____ SUPPLIED INFORMATION

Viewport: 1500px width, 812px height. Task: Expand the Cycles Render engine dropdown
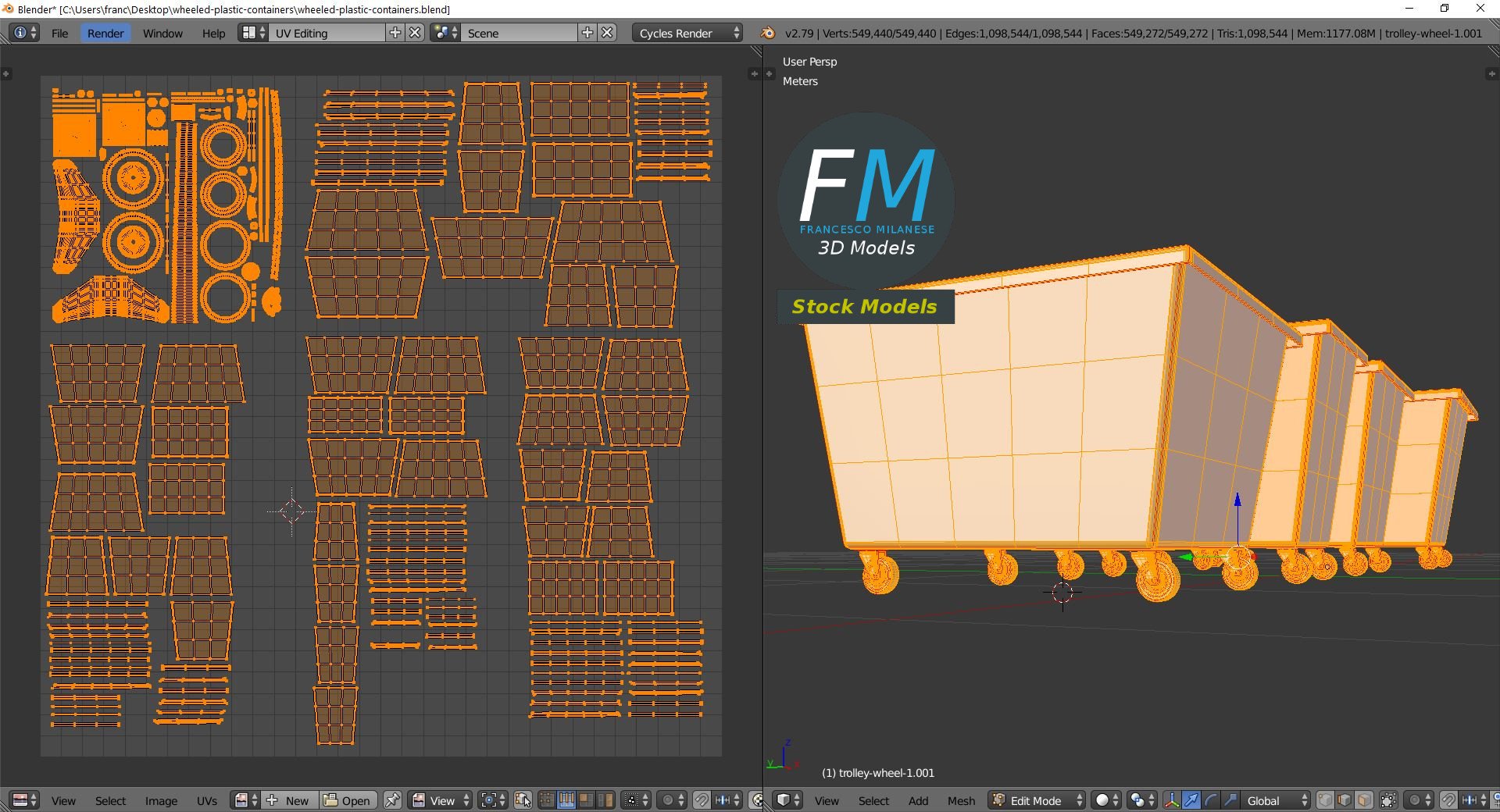coord(688,33)
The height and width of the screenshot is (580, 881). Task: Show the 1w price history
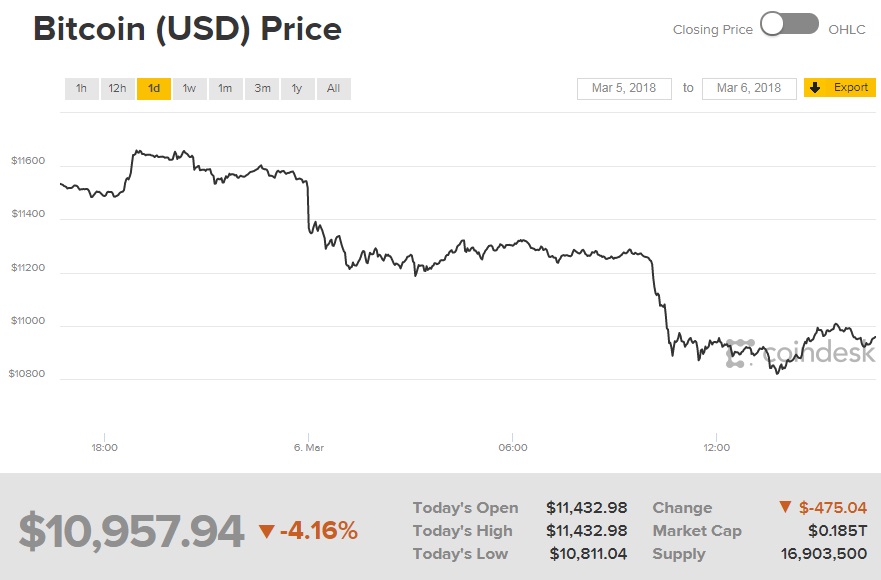pyautogui.click(x=189, y=89)
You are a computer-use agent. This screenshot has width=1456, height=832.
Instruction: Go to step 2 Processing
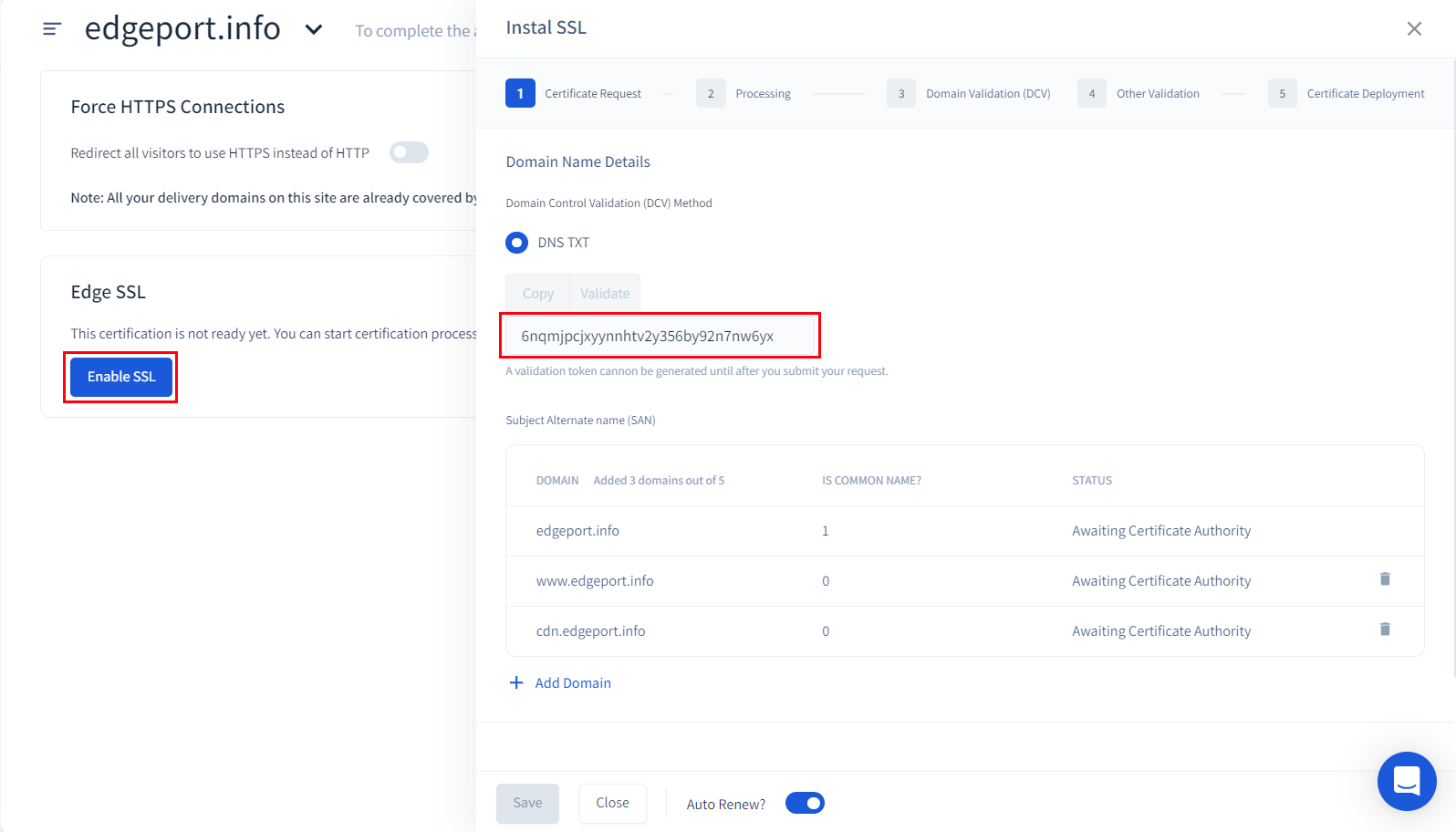pyautogui.click(x=711, y=93)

________

[EXERCISE DIRECTIONS] Copy the entries precisely, images excluded.

[OUTPUT FOR THIS EXERCISE]
Viewport: 1500px width, 812px height. Task: Expand the Cycles Render engine dropdown
coord(688,33)
The height and width of the screenshot is (580, 881). Task: Show the 1w price history
pyautogui.click(x=189, y=89)
You are a computer-use agent. This screenshot has width=1456, height=832.
Instruction: Go to step 2 Processing
pyautogui.click(x=711, y=93)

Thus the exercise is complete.